When healthy eating takes over your life
Macros; points; percentages; 80/20; 90/10; the list goes on. In recent times, we have assigned food a value other than sustenance. The "clean eating" movement has taken over the way we view food and eating. The diet industry has flooded the market with hundreds of ways to eliminate food groups and with tips on how to adopt a lifestyle of restrictive eating that has nothing to do with calories and losing weight.
No sugar, no gluten, no bread, no processed foods, no meat other than organic; there are entire books being written around the word "no" as it relates to food. We are proud of our dietary sacrifices and critical of those whose plates represent something other than pure health. Entire conversations are taking place about what we put into our body and value is being attached to people who choose to live a life other than "clean."
There's now a name for people dangerously addicted to all things healthy -- a sufferer of orthorexia nervosa ; a term coined in 1997 by Dr Steven Bratman that describes a fixation with healthy eating, to the point where it becomes a crippling compulsion, described as "a disease disguised as a virtue".
Orthorexia differs from other eating disorders in that it is not necessarily about the individual controlling the food; rather, the food controls the individual. It is considered an "unhealthy obsession" with otherwise healthy eating. A person struggling with orthorexia obsesses about purity, not weight.
All you have to do it spend ten minutes on social media, and you are bombarded with clean eating and countless articles and posts on this latest movement. While a diet focused on natural foods can be a great thing, it is when this becomes so obsessive that it can be damaging to your health and well being that it becomes a problem.

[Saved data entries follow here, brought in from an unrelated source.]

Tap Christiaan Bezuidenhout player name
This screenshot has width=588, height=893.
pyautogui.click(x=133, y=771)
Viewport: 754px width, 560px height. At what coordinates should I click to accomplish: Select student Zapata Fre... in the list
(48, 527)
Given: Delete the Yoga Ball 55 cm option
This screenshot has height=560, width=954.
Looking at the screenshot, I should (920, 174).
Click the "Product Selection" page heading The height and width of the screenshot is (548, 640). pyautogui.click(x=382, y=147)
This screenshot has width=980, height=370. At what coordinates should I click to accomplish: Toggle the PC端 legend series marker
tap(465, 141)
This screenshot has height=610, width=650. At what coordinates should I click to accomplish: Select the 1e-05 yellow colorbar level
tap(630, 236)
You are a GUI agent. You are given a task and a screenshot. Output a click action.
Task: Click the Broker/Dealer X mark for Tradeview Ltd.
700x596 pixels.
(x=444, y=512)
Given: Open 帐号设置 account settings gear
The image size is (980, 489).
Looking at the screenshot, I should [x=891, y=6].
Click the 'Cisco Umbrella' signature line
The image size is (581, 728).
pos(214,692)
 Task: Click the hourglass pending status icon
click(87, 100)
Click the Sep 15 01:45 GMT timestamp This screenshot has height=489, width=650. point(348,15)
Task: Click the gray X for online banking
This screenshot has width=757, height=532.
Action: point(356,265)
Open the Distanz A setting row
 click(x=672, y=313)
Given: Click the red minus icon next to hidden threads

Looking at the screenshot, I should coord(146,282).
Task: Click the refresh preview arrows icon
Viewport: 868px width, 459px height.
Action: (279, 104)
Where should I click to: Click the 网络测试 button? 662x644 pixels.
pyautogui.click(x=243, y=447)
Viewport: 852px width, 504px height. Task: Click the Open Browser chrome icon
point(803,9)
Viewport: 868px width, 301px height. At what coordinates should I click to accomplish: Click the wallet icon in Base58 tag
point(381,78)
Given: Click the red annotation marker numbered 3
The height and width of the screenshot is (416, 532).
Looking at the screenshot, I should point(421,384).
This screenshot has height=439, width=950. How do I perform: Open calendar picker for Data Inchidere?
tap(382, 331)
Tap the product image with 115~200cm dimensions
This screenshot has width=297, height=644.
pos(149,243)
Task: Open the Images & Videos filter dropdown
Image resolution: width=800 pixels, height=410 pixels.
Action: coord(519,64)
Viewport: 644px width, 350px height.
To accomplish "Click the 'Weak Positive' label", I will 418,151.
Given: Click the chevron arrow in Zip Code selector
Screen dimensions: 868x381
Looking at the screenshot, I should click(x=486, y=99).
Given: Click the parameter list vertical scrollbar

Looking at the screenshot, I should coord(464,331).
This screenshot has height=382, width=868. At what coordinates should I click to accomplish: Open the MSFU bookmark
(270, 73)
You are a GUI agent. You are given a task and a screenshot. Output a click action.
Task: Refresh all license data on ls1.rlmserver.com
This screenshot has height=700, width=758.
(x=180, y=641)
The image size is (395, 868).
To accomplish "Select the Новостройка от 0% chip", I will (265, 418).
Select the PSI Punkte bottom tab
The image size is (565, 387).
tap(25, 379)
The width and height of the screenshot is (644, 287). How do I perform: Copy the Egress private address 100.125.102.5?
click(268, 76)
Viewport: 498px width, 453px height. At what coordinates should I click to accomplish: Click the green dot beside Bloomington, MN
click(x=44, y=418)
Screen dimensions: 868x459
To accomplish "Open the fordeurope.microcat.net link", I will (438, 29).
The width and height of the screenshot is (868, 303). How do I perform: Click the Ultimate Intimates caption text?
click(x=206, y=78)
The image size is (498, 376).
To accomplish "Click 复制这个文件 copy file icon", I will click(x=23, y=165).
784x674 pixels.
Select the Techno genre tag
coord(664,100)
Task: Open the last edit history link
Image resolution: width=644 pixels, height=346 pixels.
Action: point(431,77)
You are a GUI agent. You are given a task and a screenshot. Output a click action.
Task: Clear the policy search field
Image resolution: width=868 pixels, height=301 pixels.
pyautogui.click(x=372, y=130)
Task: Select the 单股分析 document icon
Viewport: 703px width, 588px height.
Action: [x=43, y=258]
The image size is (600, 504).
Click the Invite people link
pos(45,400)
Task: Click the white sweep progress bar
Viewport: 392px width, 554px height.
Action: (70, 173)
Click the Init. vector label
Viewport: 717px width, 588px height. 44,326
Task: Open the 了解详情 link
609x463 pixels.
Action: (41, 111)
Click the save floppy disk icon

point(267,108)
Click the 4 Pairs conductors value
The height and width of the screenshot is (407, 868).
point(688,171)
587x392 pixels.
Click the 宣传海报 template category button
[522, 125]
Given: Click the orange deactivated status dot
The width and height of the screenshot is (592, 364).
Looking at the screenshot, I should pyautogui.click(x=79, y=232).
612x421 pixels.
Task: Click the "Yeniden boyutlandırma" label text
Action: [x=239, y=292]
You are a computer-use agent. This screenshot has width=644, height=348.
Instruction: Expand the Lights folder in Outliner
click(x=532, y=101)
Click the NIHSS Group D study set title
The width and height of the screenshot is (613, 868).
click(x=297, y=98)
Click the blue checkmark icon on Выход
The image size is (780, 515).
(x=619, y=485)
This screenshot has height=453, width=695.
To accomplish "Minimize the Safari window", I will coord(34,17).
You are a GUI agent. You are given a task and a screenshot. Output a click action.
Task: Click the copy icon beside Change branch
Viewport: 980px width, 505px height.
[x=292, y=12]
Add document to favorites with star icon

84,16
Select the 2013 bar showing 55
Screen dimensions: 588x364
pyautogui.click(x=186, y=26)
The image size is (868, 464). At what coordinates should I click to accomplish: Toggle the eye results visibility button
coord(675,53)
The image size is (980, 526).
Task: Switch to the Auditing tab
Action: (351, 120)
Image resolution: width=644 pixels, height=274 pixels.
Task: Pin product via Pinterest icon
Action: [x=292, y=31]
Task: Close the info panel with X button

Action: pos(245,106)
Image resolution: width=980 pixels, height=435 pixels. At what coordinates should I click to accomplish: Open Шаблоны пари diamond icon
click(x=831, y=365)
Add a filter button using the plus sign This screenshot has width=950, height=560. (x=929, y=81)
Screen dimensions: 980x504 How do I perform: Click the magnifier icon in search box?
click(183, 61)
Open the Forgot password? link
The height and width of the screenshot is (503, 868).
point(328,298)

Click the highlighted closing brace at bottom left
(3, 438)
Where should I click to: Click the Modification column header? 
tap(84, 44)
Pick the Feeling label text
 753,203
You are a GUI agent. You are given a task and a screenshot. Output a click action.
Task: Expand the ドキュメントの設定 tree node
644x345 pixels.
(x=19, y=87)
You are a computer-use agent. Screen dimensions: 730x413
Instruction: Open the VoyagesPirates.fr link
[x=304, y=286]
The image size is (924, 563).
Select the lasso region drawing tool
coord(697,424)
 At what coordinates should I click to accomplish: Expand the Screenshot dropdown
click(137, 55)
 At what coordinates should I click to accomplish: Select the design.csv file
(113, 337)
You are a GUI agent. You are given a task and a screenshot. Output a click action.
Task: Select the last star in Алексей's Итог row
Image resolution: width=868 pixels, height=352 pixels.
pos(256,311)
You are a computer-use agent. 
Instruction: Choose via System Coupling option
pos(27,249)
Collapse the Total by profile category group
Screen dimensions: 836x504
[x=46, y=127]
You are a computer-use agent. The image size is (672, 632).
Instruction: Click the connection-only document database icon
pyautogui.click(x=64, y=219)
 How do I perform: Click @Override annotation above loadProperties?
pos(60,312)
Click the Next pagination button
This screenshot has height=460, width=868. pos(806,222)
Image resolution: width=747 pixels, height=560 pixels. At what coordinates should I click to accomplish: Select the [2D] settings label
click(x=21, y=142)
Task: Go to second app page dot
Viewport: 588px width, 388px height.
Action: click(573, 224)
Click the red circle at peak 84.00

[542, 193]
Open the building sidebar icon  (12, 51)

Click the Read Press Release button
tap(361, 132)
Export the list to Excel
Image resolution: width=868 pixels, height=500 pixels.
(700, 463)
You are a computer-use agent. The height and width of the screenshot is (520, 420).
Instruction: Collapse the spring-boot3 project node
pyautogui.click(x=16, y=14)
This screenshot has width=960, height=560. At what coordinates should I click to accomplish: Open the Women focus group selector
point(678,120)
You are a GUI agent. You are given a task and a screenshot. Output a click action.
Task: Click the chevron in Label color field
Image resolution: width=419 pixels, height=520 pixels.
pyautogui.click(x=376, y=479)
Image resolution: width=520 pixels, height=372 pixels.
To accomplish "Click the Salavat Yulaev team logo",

It is almost like a badge of honour to be part of the #cleaneating brigade; to live your life by the book of health and clean eating and sacrifice happiness for the sake of a pure diet. The line between being careful about what you eat and being obsessive is difficult to distinguish. One of the problems with orthorexia is that in some ways it is more socially acceptable than other disorders.
Orthorexia takes over a person's life; in many cases, they have lost the pleasure of eating and instead it has been replaced with rigidity and the idea that only "clean" and "healthy" foods should pass their lips. People with this mindset are preoccupied with the make-up of these pure foods and will avoid at all costs those foods that they have identified as unhealthy.
While a healthy lifestyle consisting of fresh fruits and vegetables, lean protein and complex carbohydrates is ideal, those struggling with orthorexia will cross over into the category of obsession and may find that their life begins revolving around the nutritional make-up and constant scrutiny of each of these food groups.